Our settlement history

Australia has a rich history of significant events that have shaped our country and made it what it is today. The First Australians (Indigenous Australians) arrived on these shores from Southeast Asia between 40,000 and 70,000 years ago. Theirs was the oldest living culture in the world. Their profound spiritual connection to land forms their culture. Land is their mother and the health of it and the water gives them a responsibility to care for it. They “feel the pain of the shapes of life in country as pain to the self” 
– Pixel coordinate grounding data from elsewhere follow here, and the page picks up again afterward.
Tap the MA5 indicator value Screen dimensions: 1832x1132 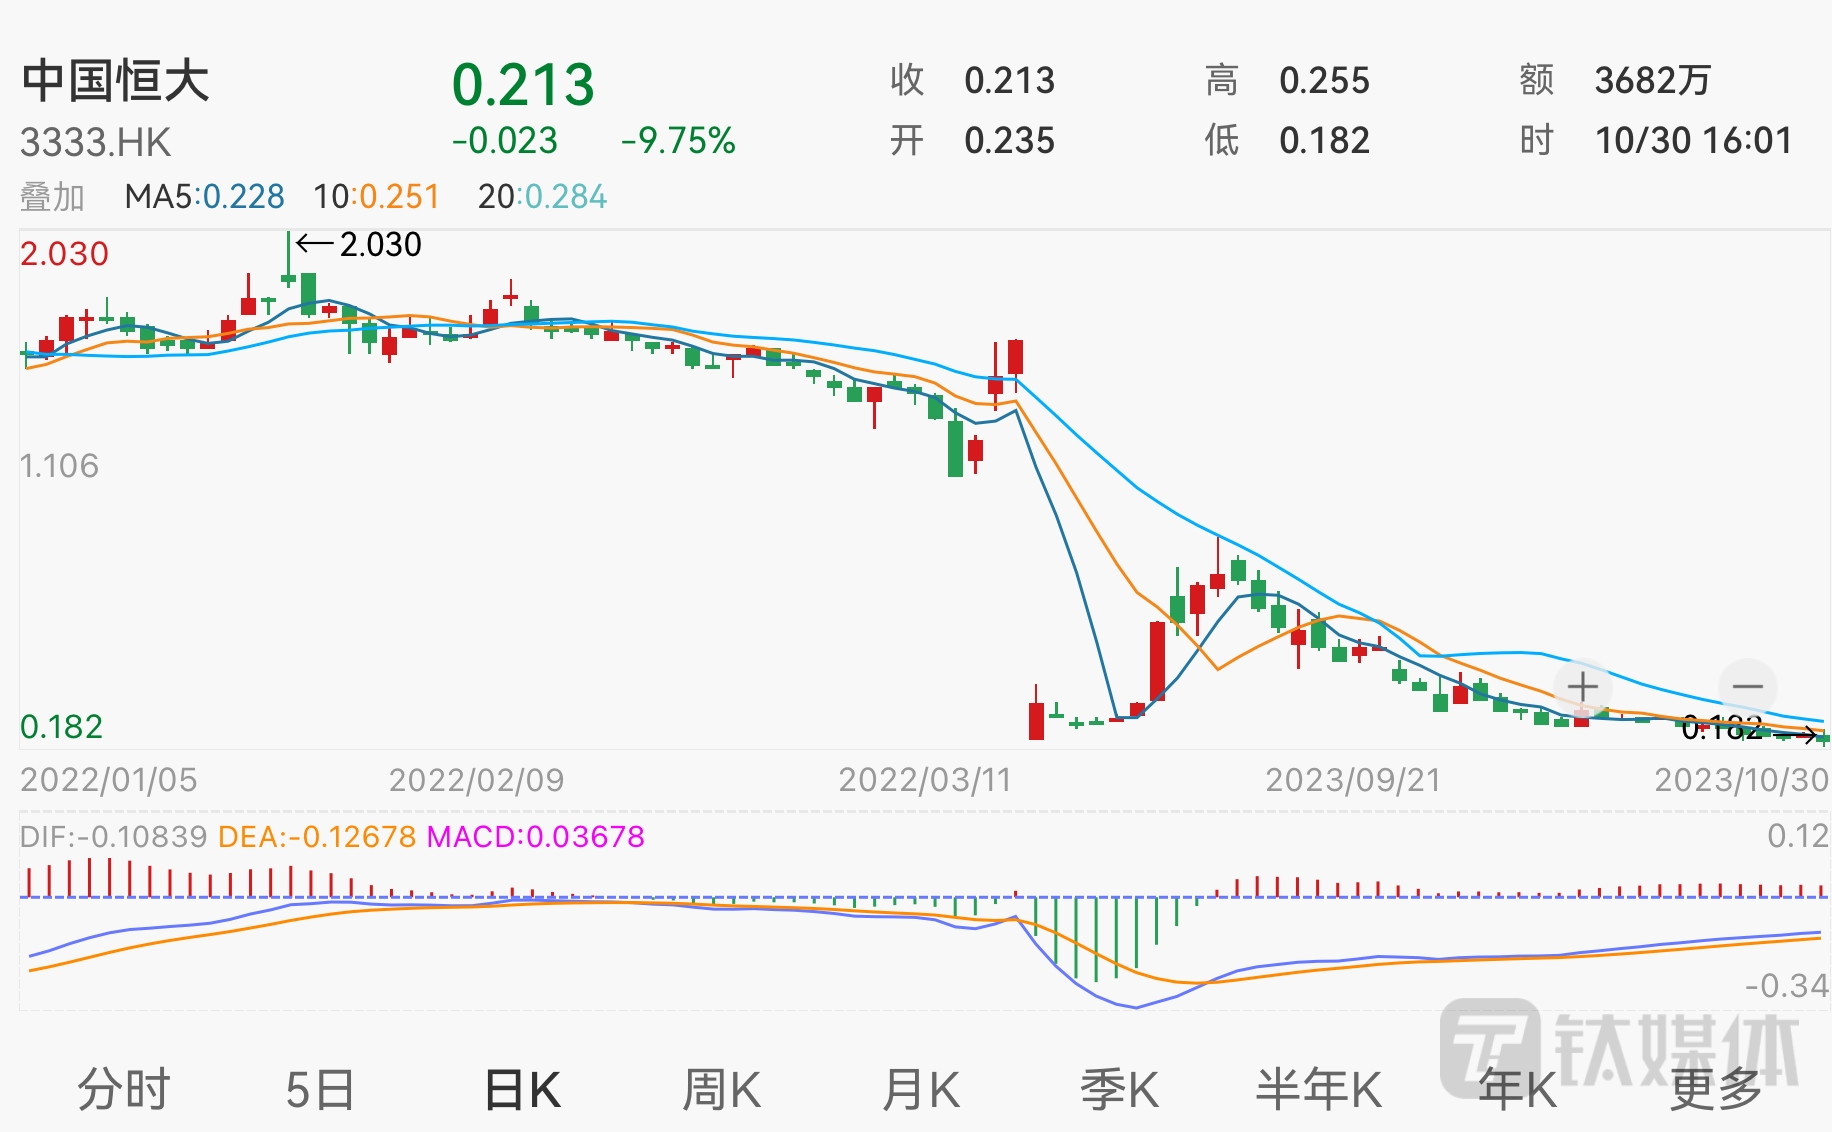point(205,197)
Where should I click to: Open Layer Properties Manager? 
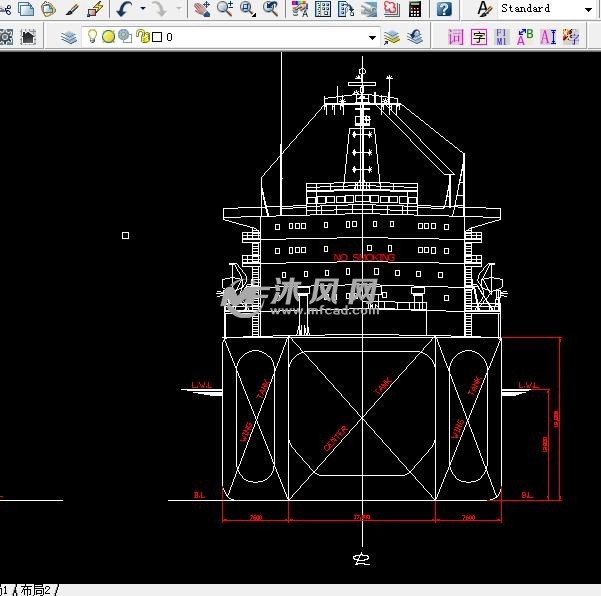pyautogui.click(x=68, y=37)
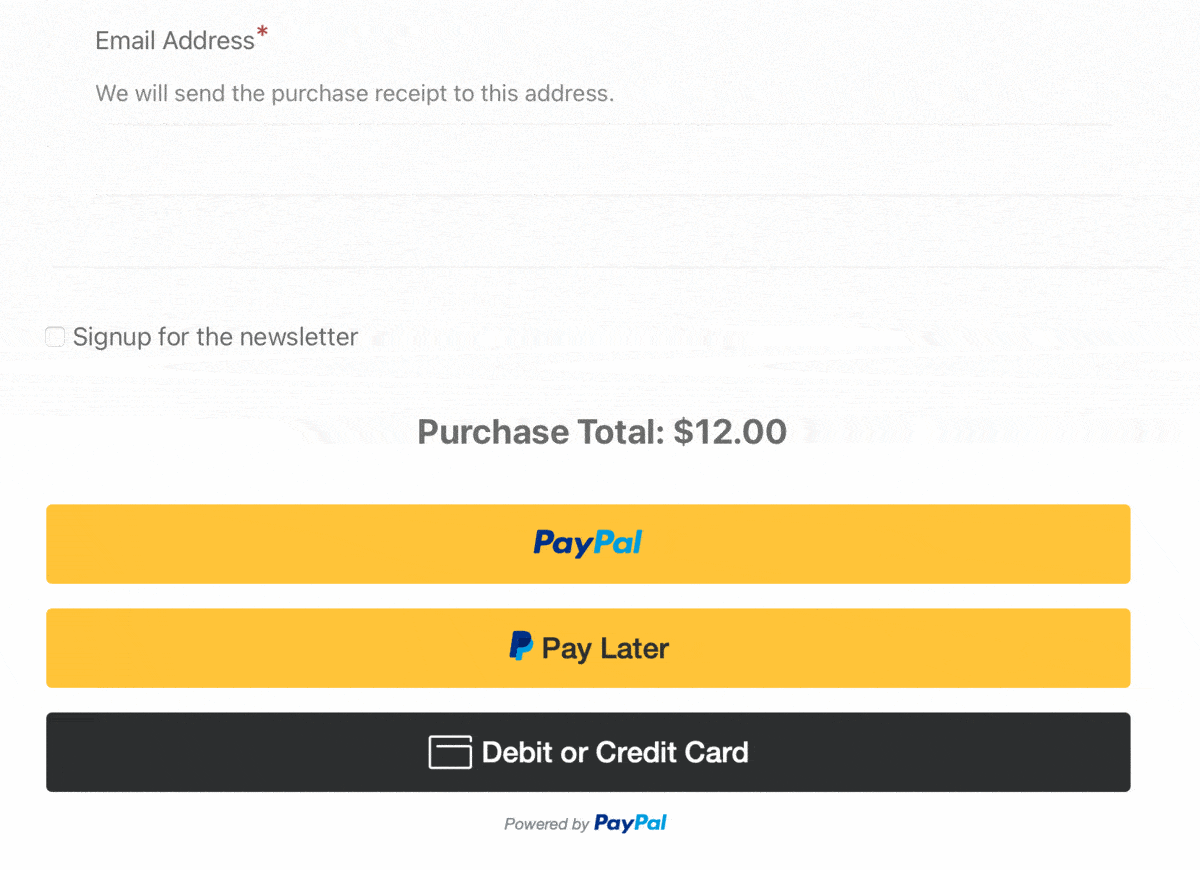Viewport: 1200px width, 870px height.
Task: Click the PayPal logo in "Powered by PayPal"
Action: (630, 823)
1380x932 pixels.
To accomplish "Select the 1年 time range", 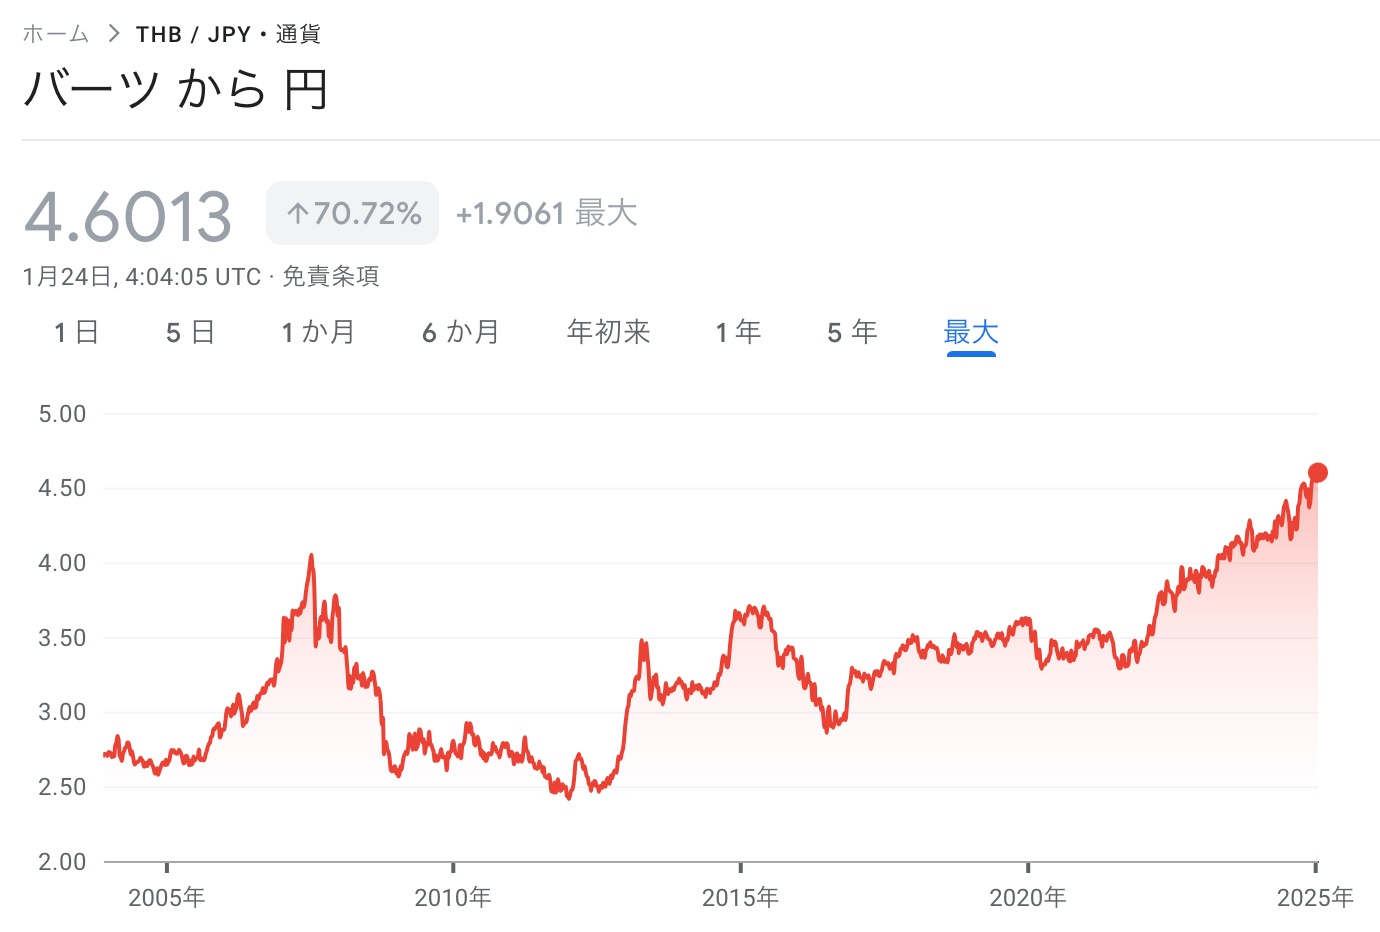I will [x=738, y=332].
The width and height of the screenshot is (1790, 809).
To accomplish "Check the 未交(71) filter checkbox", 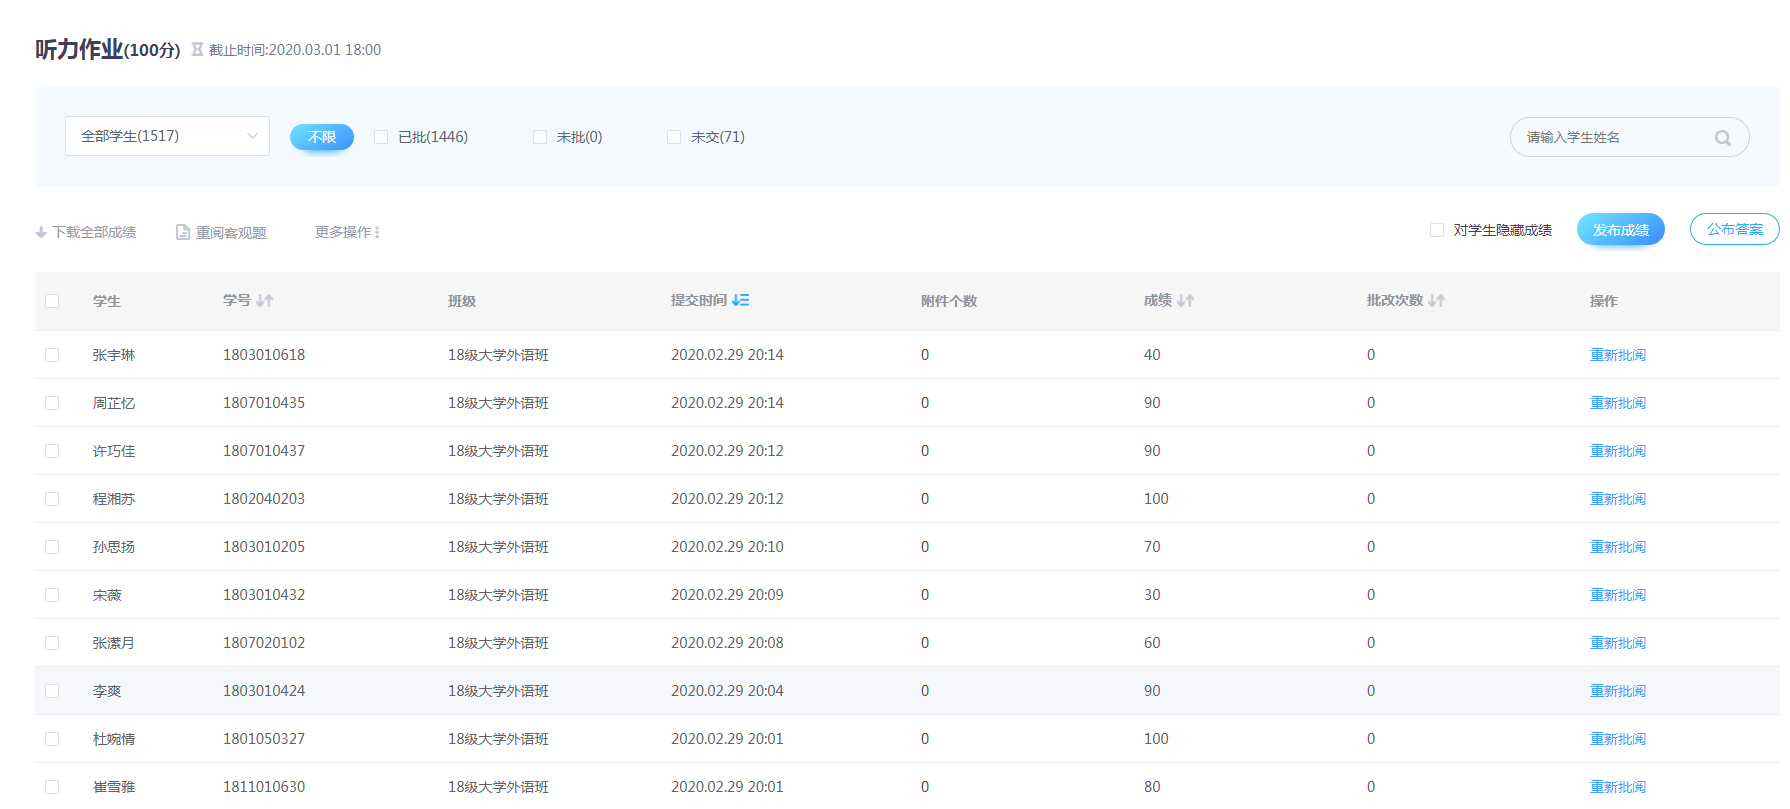I will coord(674,137).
(‘Seeing the Light: Aboriginal Law, Learning and Sustainable Living in Country’, Ambelin Kwaymullina, Indigenous Law Bulletin May/June 2005, Volume 6, Issue 11.

The myth of Terra Nullius

In 1770, when Captain James Cook first explored the continent that became Australia, he reported back to the British that it would make a good place for a settlement. He claimed possession of the East Coast of Australia for Britain under the doctrine of ‘terra nullius’ (Latin expression meaning land belonging to no-one).

 

Eighteen years later in 1788 The British Government used this doctrine to claim Australia and set up a penal colony in which English laws applied. The British Government acted as if the land was uninhabited because, in their view, it was not cultivated land in the European sense – there were no roads, farms, towns or social structure of government.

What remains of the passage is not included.